5. More widely the actual FOP implementations range from nothing buy syntactic sugar (python) through, a good attempt but awkward (java), to WTAF (scala/haskal).

It has it's places.  In those places it excels.  Event driven, data driven,  highly distributed, information theory-esk, analytics, data science etc.   There are some very good reasons we don't write general application code in Scheme, JS, Closure.  There is a reason these languages and paradigms died.  They are not fit for "general purpose programming".  They are niche languages which solve a subset of problems really well and absolutely suck at some basic others.  Even then that still has a purpose in it's place.  We still do those tasks.  Just stop trying to write everything that way.  IT DOESN'T WORK and reads like crap.

/rant.
Siwastaja:
Slow down. Before going for the rant please explain what is this TLA.

I tried to Google it and landed on a Wikipedia page which also fails to describe what it is and goes straight into "history", making me believe this is some BS thing.

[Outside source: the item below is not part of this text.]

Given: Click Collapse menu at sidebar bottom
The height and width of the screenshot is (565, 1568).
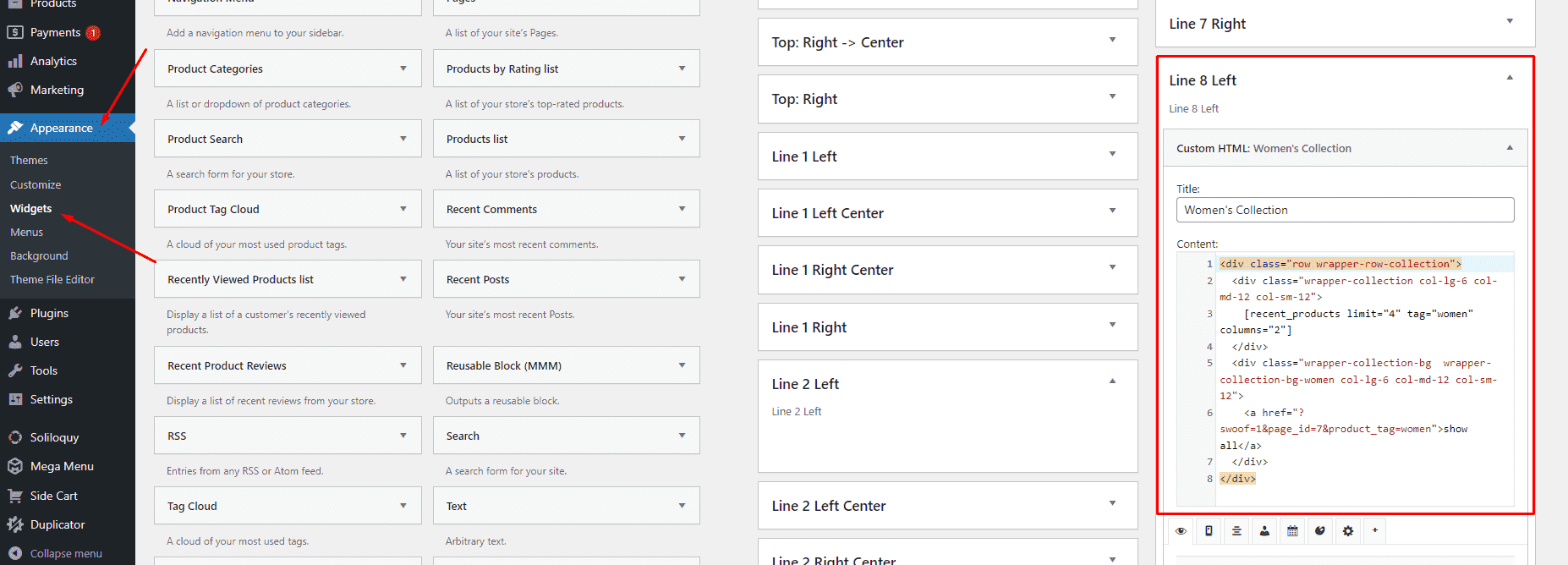Looking at the screenshot, I should [x=66, y=553].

EDIT: opening post apparently edited to clarify what is being meant, it wasn't what I thought it was.
paulca:
Functional Programming

https://en.wikipedia.org/wiki/Functional_programming
paulca:
Take a look at the code side-by-side here:
https://en.wikipedia.org/wiki/Functional_programming#Imperative_vs._functional_programming


--- Code: ---const numList = [1, 2, 3, 4, 5, 6, 7, 8, 9, 10];
let result = 0;
for (let i = 0; i < numList.length; i++) {
  if (numList[i] % 2 === 0) {
    result += numList[i] * 10;
  }
}
--- End code ---

Okay....


--- Code: ---const result = [1, 2, 3, 4, 5, 6, 7, 8, 9, 10]
               .filter(n => n % 2 === 0)
               .map(a => a * 10)
               .reduce((a, b) => a + b, 0);
--- End code ---

Reads like garbage.  Maybe it reads well to an information theorist or a mathmetician/data analyst, but to me, a meer software engineer, it reads like garbage and requires I actually put my brain i gear to work out what in hell it's doing.

EDIT:  Note the use of the tripple equality operator. It's the only place I have seen it is Javascript.  Usually meaning "Is both equivalent AND of the same type.  "1" == 1 is basically true in a very loosely typed language so they introduce "1" === 1 which is false (usually, it's JS, it depends). https://www.destroyallsoftware.com/talks/wat
Tation:
In fact I find the 2nd syntax more readable and understandable…

Just a «classic» programmer here, from asm to C, to C++, to Python, definitely not a lover of «cool», «modern», «a la mode», bells and whistles.